Exercer votre droit au logement (DALO)

Si vous êtes menacé d’expulsion sans possibilité de relogement, vous pouvez déposer un recours DALO (Droit Au Logement Opposable) auprès de la commission de médiation de votre département. Si votre dossier est reconnu prioritaire, l’État a l’obligation de vous proposer un logement adapté.

Saisir la commission de surendettement

En cas de dettes multiples (loyers, crédits, factures), la commission de surendettement de la Banque de France peut geler les procédures de recouvrement et mettre en place un plan de remboursement adapté à vos capacités. La procédure est entièrement gratuite et accessible en ligne sur le site de la Banque de France.

Contacter les lignes d’aide

Deux ressources essentielles sont à votre disposition :

  • SOS Loyers Impayés : 0805 16 00 75 (appel gratuit, du lundi au vendredi de 9h à 18h). Des conseillers juridiques vous orientent dans vos démarches
  • Votre CCAS (Centre Communal d’Action Sociale) : une assistante sociale peut vous accompagner dans l’ensemble de vos démarches, de la demande FSL au dossier DALO

Les aides pour garder votre logement

Plusieurs aides financières peuvent vous permettre de stabiliser votre situation et d’éviter que la dette ne s’aggrave.

L’APL maintenue sous conditions

Bonne nouvelle : l’APL n’est pas automatiquement supprimée en cas d’impayés. Si vous mettez en place un plan d’apurement avec votre bailleur (validé par la CAF), le versement de l’aide au logement se poursuit.

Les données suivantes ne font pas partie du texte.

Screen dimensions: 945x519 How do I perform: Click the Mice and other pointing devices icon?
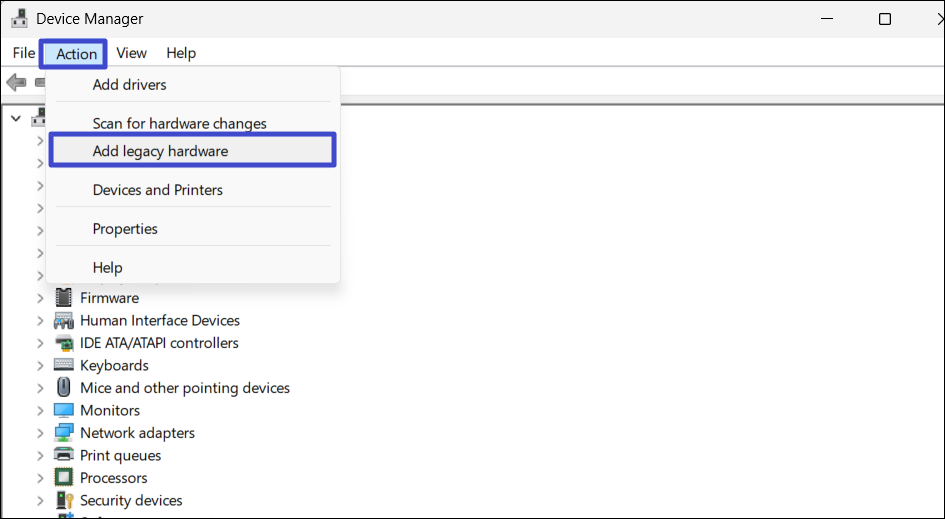click(64, 388)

C’est un levier important pour rassurer le propriétaire et montrer votre bonne foi.

Le chèque énergie : une protection renforcée

Les bénéficiaires du chèque énergie conservent une protection spécifique même après la fin de la trêve hivernale : les fournisseurs ne peuvent pas leur couper l’électricité ou le gaz sans respecter un délai supplémentaire et une procédure d’alerte. Si vous pensez y avoir droit, utilisez notre simulateur d’aides sociales pour vérifier votre éligibilité.

Vérifiez toutes vos aides

Au-delà du logement, d’autres aides peuvent contribuer à stabiliser votre budget global : RSA, prime d’activité, allocations familiales. Notre simulateur vous permet de vérifier en quelques minutes l’ensemble des aides auxquelles vous avez droit.

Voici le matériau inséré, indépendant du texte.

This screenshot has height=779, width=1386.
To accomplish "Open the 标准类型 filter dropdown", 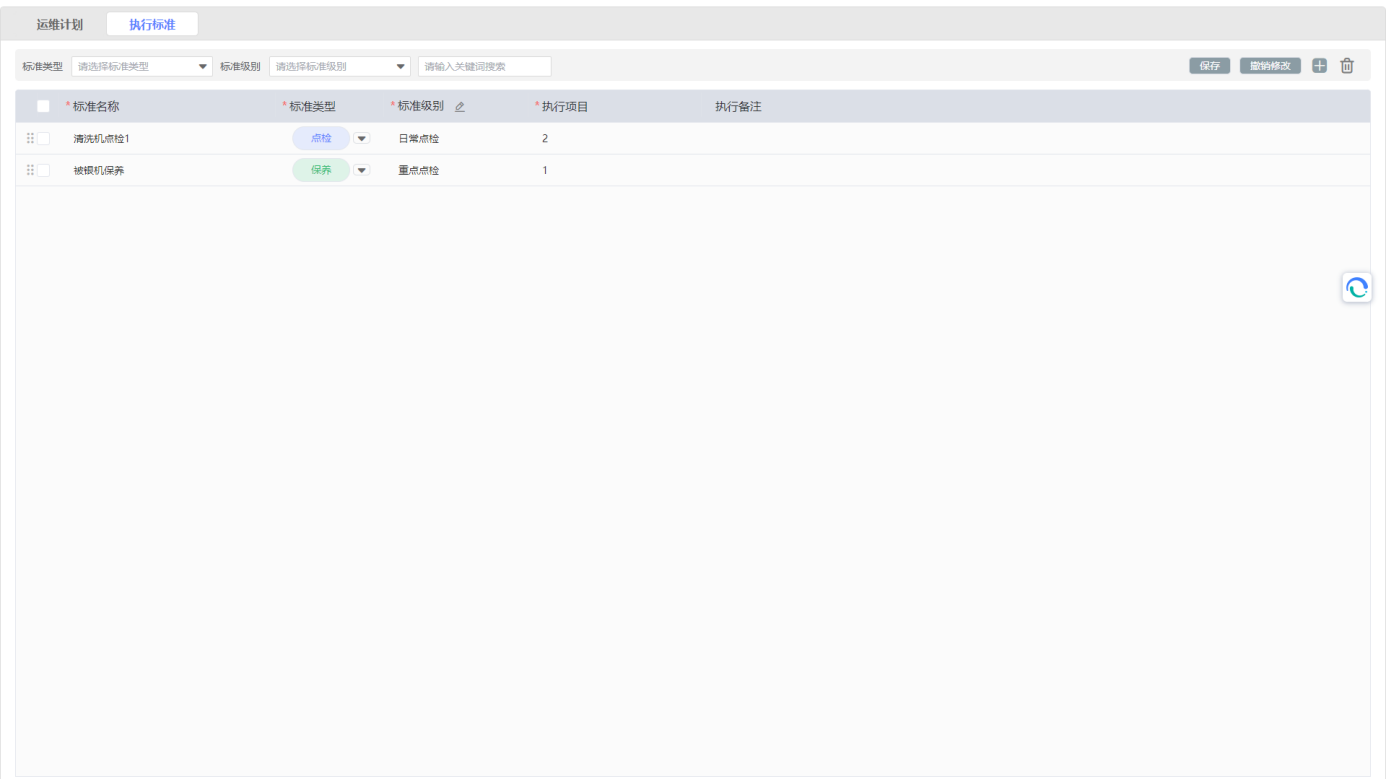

Astuce N’attendez pas de recevoir un commandement de payer pour agir. Dès les premières difficultés, contactez votre bailleur pour négocier un échéancier et rapprochez-vous de votre CAF ou de votre CCAS. Plus vous agissez tôt, plus les solutions disponibles sont nombreuses.

L’essentiel à retenir La trêve hivernale 2025-2026 prend fin le 31 mars à minuit. Dès le 1er avril, les expulsions et les coupures d’énergie pour impayés peuvent reprendre. Si vous êtes concerné, plusieurs recours existent : délais de grâce auprès du juge (jusqu’à 3 ans), aide financière du FSL, recours DALO, commission de surendettement gratuite, et accompagnement par une assistante sociale au CCAS. Le numéro gratuit SOS Loyers Impayés (0805 16 00 75) est votre premier réflexe en cas d’urgence.

Questions fréquentes

Quand se termine la trêve hivernale 2025-2026 ?

La trêve hivernale 2025-2026 se termine le 31 mars 2026 à minuit. Les procédures d'expulsion peuvent reprendre dès le 1er avril 2026.

Les coupures d'électricité et de gaz reprennent-elles aussi le 1er avril ?

Oui, les fournisseurs d'énergie peuvent à nouveau couper l'électricité et le gaz pour impayés à partir du 1er avril 2026. Les bénéficiaires du chèque énergie conservent une protection renforcée.

Quels recours pour un locataire menacé d'expulsion ?

Plusieurs recours existent : demander des délais de grâce au juge (3 mois à 3 ans), saisir le FSL pour une aide financière, déposer un dossier DALO, contacter SOS Loyers Impayés au 0805 16 00 75 (gratuit) ou votre assistante sociale au CCAS.

Les squatteurs sont-ils protégés par la trêve hivernale ?

Non, depuis la loi Kasbarian-Bergé du 27 juillet 2023, les squatteurs sont exclus de la protection de la trêve hivernale et peuvent être expulsés toute l'année.